Adrenal Cortex Hormones

  • Aldosterone: Regulates sodium, potassium, and blood pressure through the renin-angiotensin-aldosterone system (RAAS).
  • Cortisol: Elevates glucose levels, breaks down tissues during stress, and suppresses the immune response.
  • Androgens: Supplement sex hormones, mainly significant in women after menopause.

Adrenal Medulla Hormones

  • Chromaffin cells secrete epinephrine and norepinephrine during stress response.
  • Effects include increased glucose, heart rate, blood pressure, and redirection of blood flow to essential organs.

Pancreas

  • Primarily an exocrine organ, but its pancreatic islets have endocrine functions.
  • Islets secrete:
    • Alpha cells: Glucagon, raises blood glucose.
    • Beta cells: Insulin, lowers blood glucose.
    • Delta cells: Somatostatin, inhibits insulin and glucagon.
    • PP cells: Pancreatic polypeptide, regulates appetite and pancreatic secretions.
  • Insulin and glucagon together maintain blood glucose balance.

Gonadal Glands

  • Testes: Produce testosterone (male development, secondary sex traits) and inhibin (suppresses FSH).
  • Ovaries: Produce estrogens and progesterone (female development, reproduction, pregnancy maintenance), and inhibin (reduces FSH). The placenta produces extra hormones during pregnancy.

Diseases and Disorders

  • Acromegaly/Gigantism: Excess GH; acromegaly in adults (bone enlargement), gigantism in children (overall growth).
  • Pituitary dwarfism: GH deficiency in children, causing impaired growth.
  • Addison’s disease: Low cortisol and aldosterone; symptoms include weakness, low sodium, and low glucose.
  • Cushing’s disease: Excess cortisol; symptoms include high blood glucose and fat accumulation.
  • Hirsutism: Excess androgens, causing abnormal hair growth in women.
  • Hyperthyroidism: High levels of thyroid hormones; symptoms include weight loss and sweating.
  • Hypothyroidism: Low thyroid hormones; symptoms include weight gain and sluggishness.
  • Graves’ disease: Autoimmune form of hyperthyroidism.
  • Diabetes insipidus: ADH deficiency, leading to chronic dehydration.
  • Diabetes mellitus: Pancreatic disorder, resulting in high blood glucose.

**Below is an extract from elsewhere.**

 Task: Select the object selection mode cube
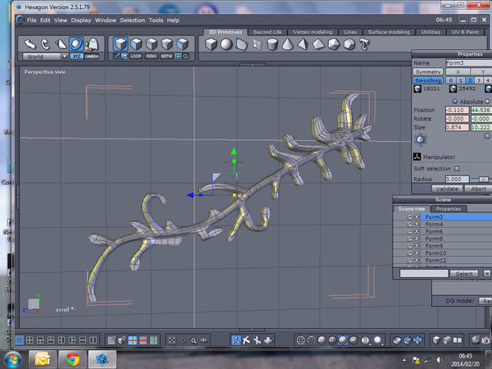(121, 43)
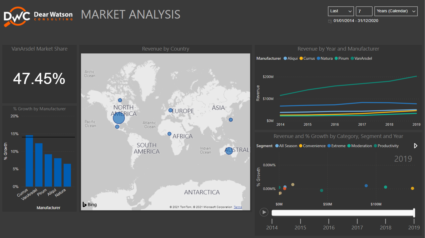Click the right arrow to scroll the Segment legend
Image resolution: width=425 pixels, height=238 pixels.
(x=416, y=146)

Medical Specialties and Procedures

  • Endocrinologist: Medical doctor specializing in hormone disorders (e.g., thyroid disease, diabetes).
  • Endocrine surgeon: Removes glands/tissue affected by disease; hormone therapy is often needed after surgery.
  • Thyroid and diabetes specialists: Endocrinologists focused on those specific disorders.
  • Thyroid scan: Uses a radioactive compound to evaluate thyroid status.
  • Radioactive iodine uptake: Measures thyroid function by tracking iodine absorption.
  • Blood serum testing: Analyzes hormone levels in the blood.
  • Endocrine surgery: Surgical gland removal, usually requiring hormone replacement afterward.

Key Terms and Definitions

  • Androgens: Sex hormones, mainly produced in males but also in females.
  • Chromaffin cells: Adrenal medulla cells producing adrenaline.
  • Endocrine gland: Ductless gland that secretes hormones into the blood.
  • Epinephrine: Adrenal hormone involved in the stress response.
  • Exocrine gland: Gland that releases substances through ducts (not hormones).
  • Hormone: Chemical messenger traveling in the blood.
  • Hormone receptor: Protein that receives hormone signals.
  • Neurotransmitter: Molecule enabling signal transmission between nerves.
  • Norepinephrine: Hormone and neurotransmitter for stress response.
  • Osmoreceptors: Cells in the hypothalamus that detect changes in solute concentrations.
  • Permeability: How easily substances move through a membrane.
  • Synthesis: The creation of complex compounds from simpler ones.